Dans un avis rendu public le 8 novembre (1), le Comité consultatif national d'éthique (CCNE) s'est prononcé sur les problèmes éthiques posés par la contrainte budgétaire en milieu hospitalier. Dans un contexte où « les dépenses de santé ne cessent d'augmenter, les difficultés financières des hôpitaux et les réformes de s'accumuler » (2), « sur quels critères peut-on fonder une décision équitable lorsqu'il s'agit de choisir entre deux impératifs souvent contradictoires : préserver la santé d'un individu et gérer au mieux celle d'une communauté de personnes ? Doit-on suivre une logique de santé solidaire mutualisée ou affecter au mieux les fonds publics dans le sens d'un bien commun auquel chacun a droit ? », s'interroge-t-il.
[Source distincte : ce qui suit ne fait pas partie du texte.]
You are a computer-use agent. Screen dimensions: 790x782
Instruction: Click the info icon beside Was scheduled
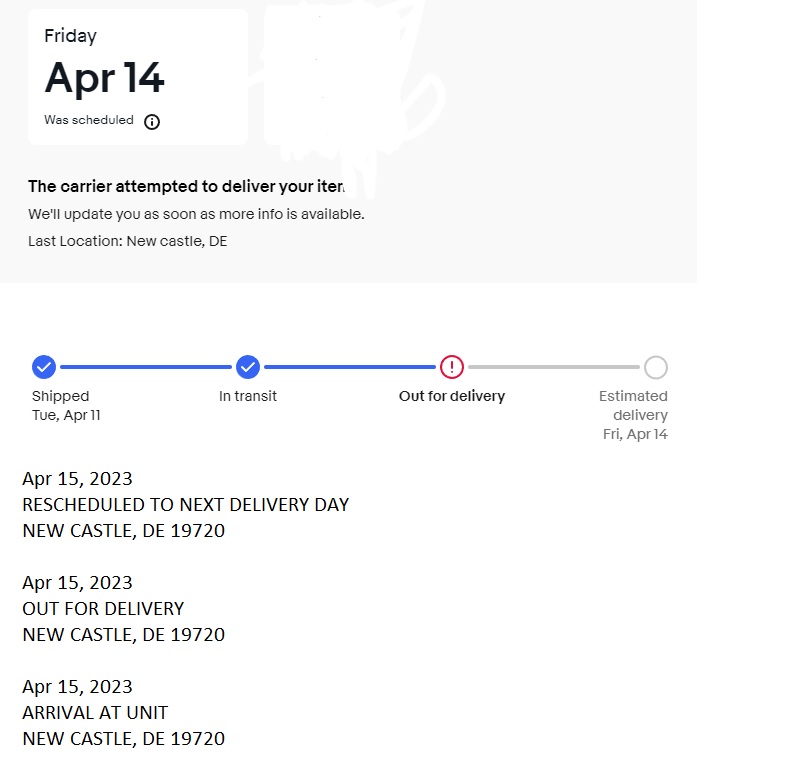point(152,121)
Selon lui, les principes fondamentaux et les enjeux éthiques des contraintes économiques de l'hôpital devraient faire l'objet d'un débat analysant la portée et les conséquences des différentes stratégies disponibles pour améliorer le rapport coût/efficacité du système hospitalier « à la lumière des missions qui lui sont assignées ». Le CCNE rappelle qu'« au-delà de sa mission fondamentale traditionnelle de soin et d'attention aux patients, qui inclut la prise en charge médicale, l'enseignement, la recherche et l'innovation thérapeutique, l'hôpital est investi d'un devoir d'aide et d'assistance sociale ». Or « négliger la mission sociale de l'hôpital ferait courir le risque d'aggraver [les] disparités socio-économiques » ainsi que les inégalités d'accès aux soins.
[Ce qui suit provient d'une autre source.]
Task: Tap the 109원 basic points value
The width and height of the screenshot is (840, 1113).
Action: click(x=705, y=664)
Dès lors, la gestion de l'hôpital peut-elle ou doit-elle être rentable ? Selon le CCNE, le coût de l'hôpital n'est « pas aussi exorbitant qu'on le croit au regard de cette mission fondamentale ». Son évaluation devrait notamment tenir compte des coûts engendrés par l'absence ou l'abandon partiel d'une stratégie de soins efficace pour tous, c'est-à-dire du « manque à gagner » entraîné par l'augmentation de la morbidité et du taux d'invalidité, par la perte de main-d'oeuvre active ou la dépendance accrue des personnes.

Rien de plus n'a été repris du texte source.